Глубоко подавленный я сидел напротив этой, на мой детский взгляд, старой женщины, смотрел на слезы, катившиеся по ее красным щекам, и ждал, что она скажет. Слишком тяжело было переносить это затянувшееся молчание. Но она ничего не говорила. Она сидела и плакала, и, когда я, не выдержав, наконец прервал молчание и еще раз спросил, сам ли господин Веллер поставил свою подпись в табеле, ее лицо сделалось еще более озабоченным и печальным и она несколько раз отрицательно покачала головой. Я встал, и она тоже поднялась, и, когда я протянул ей руку, она взяла ее и некоторое время держала в своих сильных теплых руках. Потом она взяла злополучную голубую тетрадь, вытерла упавшие на нее слезы, подошла к сундуку, вытащила из него газету, разорвала ее пополам, одну половину положила снова в сундук, другой же аккуратно обернула тетрадь, так что я не отважился снова засовывать ее в карман, а бережно понес в руках.

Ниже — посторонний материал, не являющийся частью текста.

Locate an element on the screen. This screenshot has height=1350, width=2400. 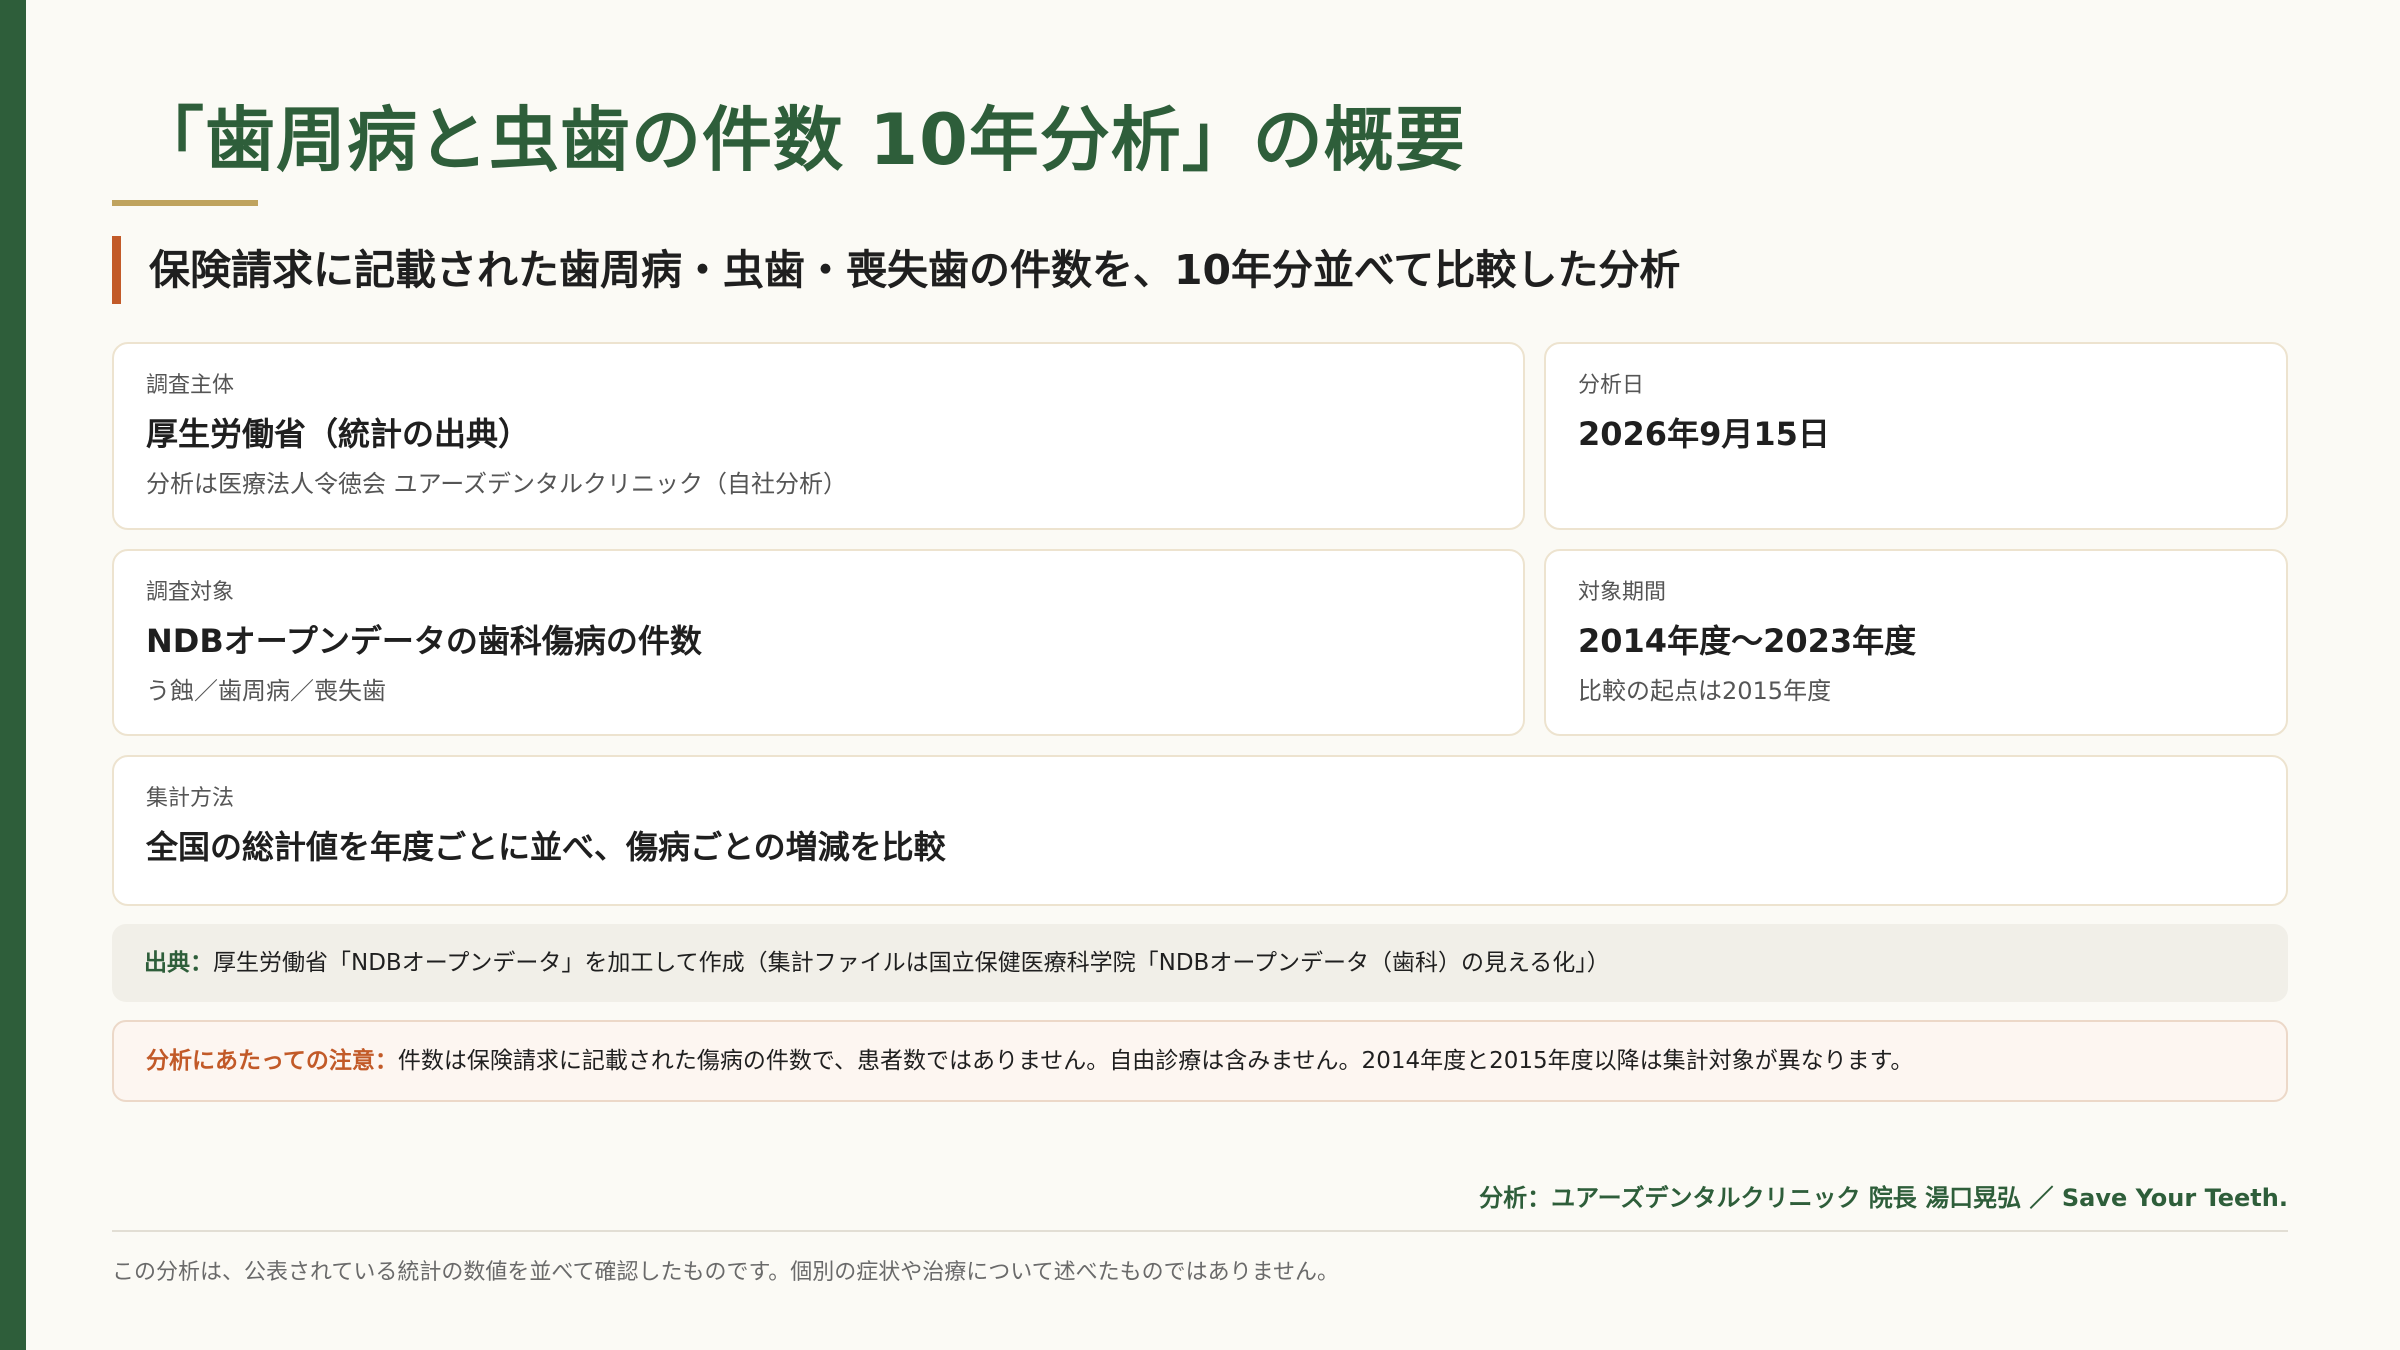
card-value: 2026年9月15日 is located at coordinates (1704, 434).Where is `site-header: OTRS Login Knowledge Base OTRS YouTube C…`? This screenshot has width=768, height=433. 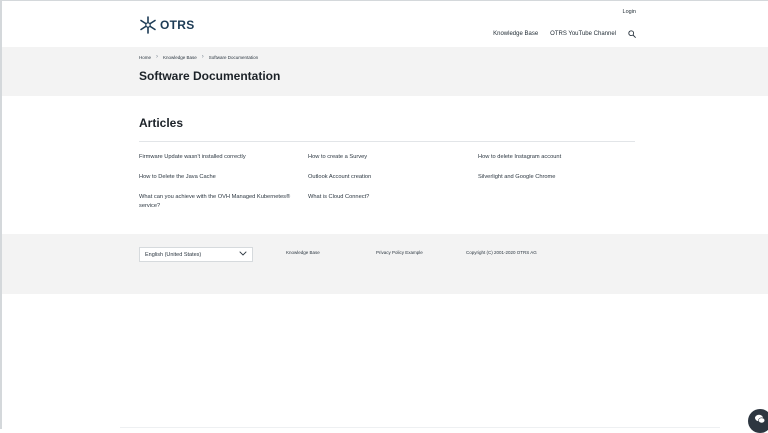 site-header: OTRS Login Knowledge Base OTRS YouTube C… is located at coordinates (385, 24).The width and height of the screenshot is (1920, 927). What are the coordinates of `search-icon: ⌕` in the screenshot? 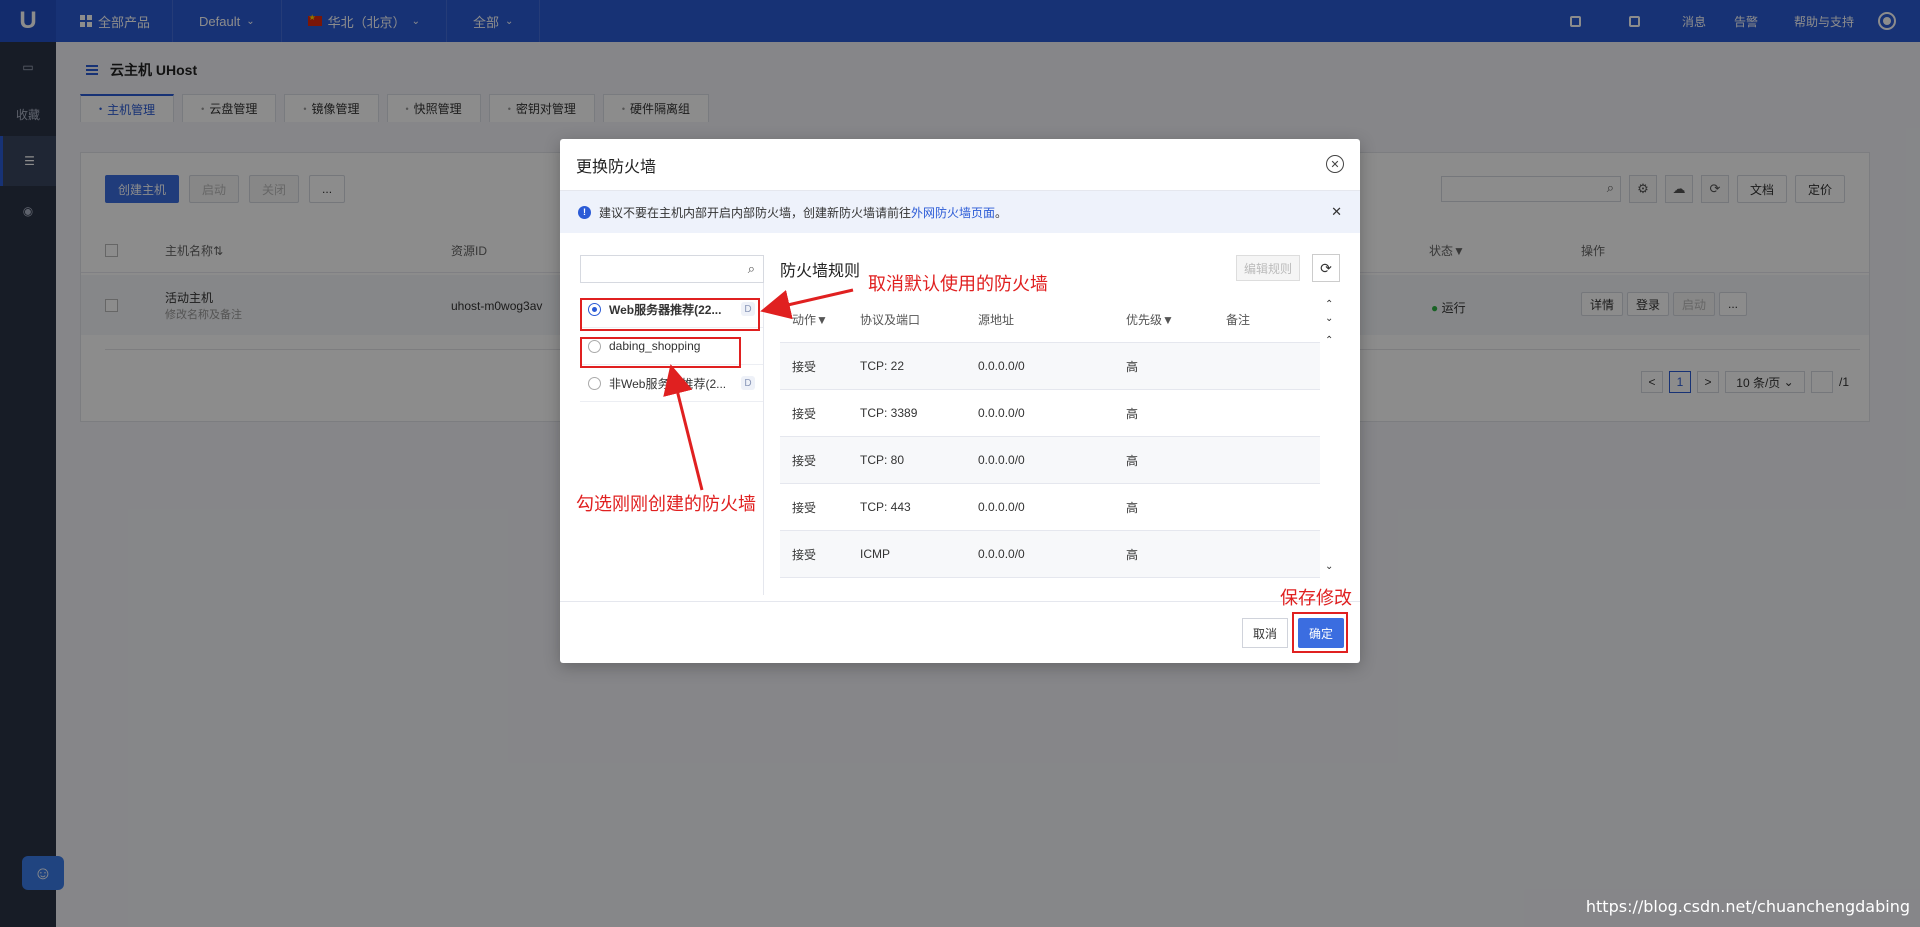 It's located at (751, 268).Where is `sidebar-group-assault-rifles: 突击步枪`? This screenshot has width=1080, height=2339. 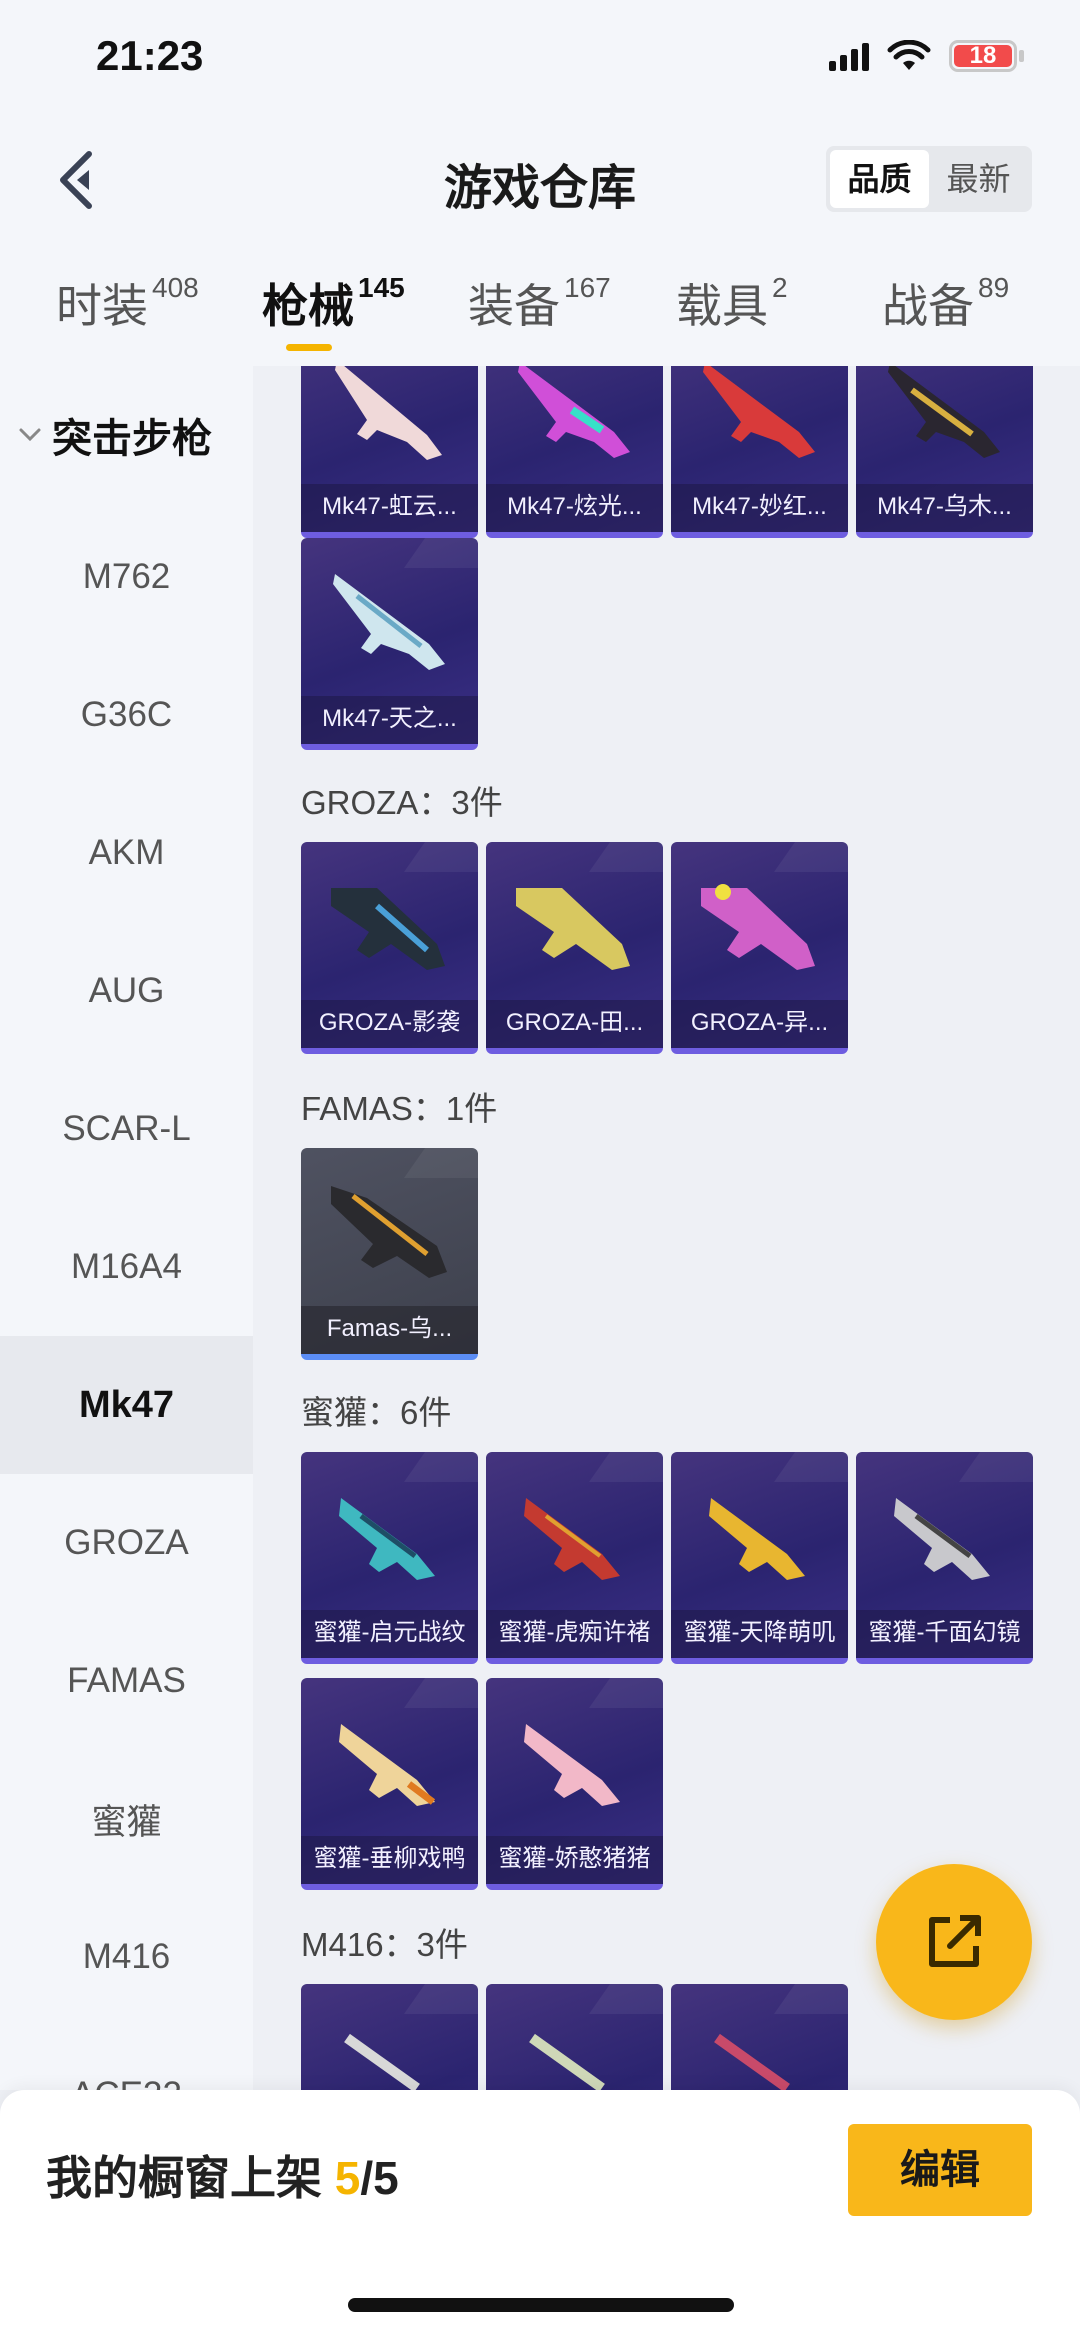 sidebar-group-assault-rifles: 突击步枪 is located at coordinates (126, 435).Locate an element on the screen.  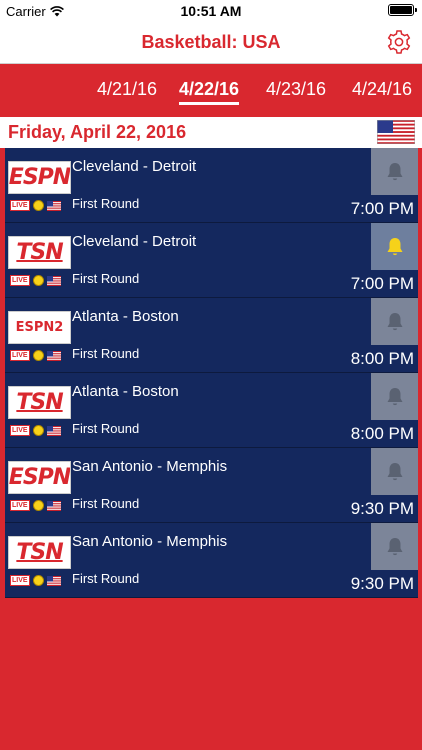
nav-bar: Basketball: USA is located at coordinates (211, 43).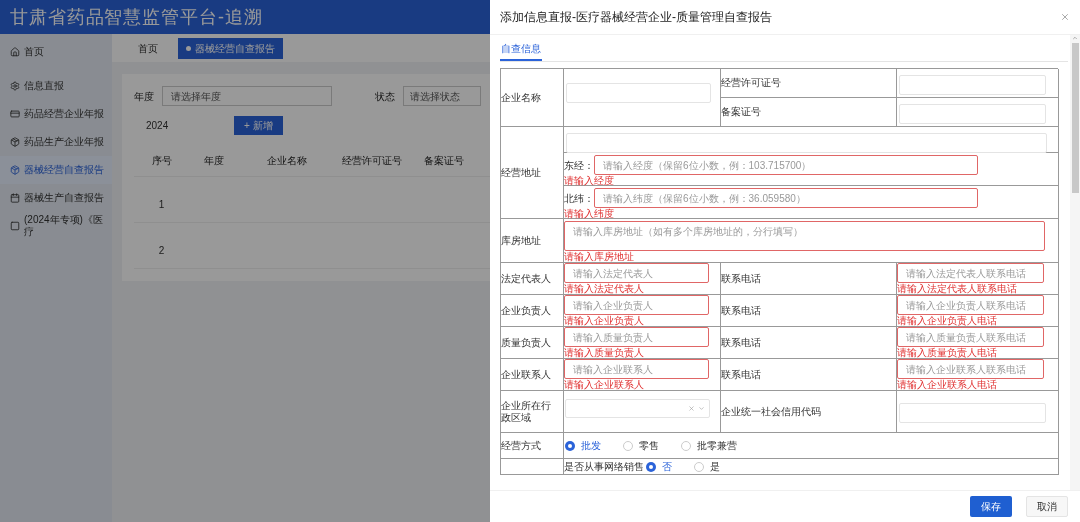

Я вернулся назад, не замечая по пути ни плотины, ни рыб, ни витрин, ни медника, доложил о результате и был разочарован, что меня не упрекнули в долгом отсутствии, ибо это было бы справедливо и означало бы для меня хоть какое-то утешение, словно бы я тоже понес хотя бы частичное наказание; в дальнейшем я приложил все усилия, чтобы забыть эту историю.
Я никогда не узнал, каким образом и был ли вообще наказан мой одноклассник, мы оба с ним никогда и ни одним словом не обмолвились об этом происшествии, и если я когда-нибудь издалека видел на улице его мать, то использовал любую возможность, чтобы избежать встречи с ней.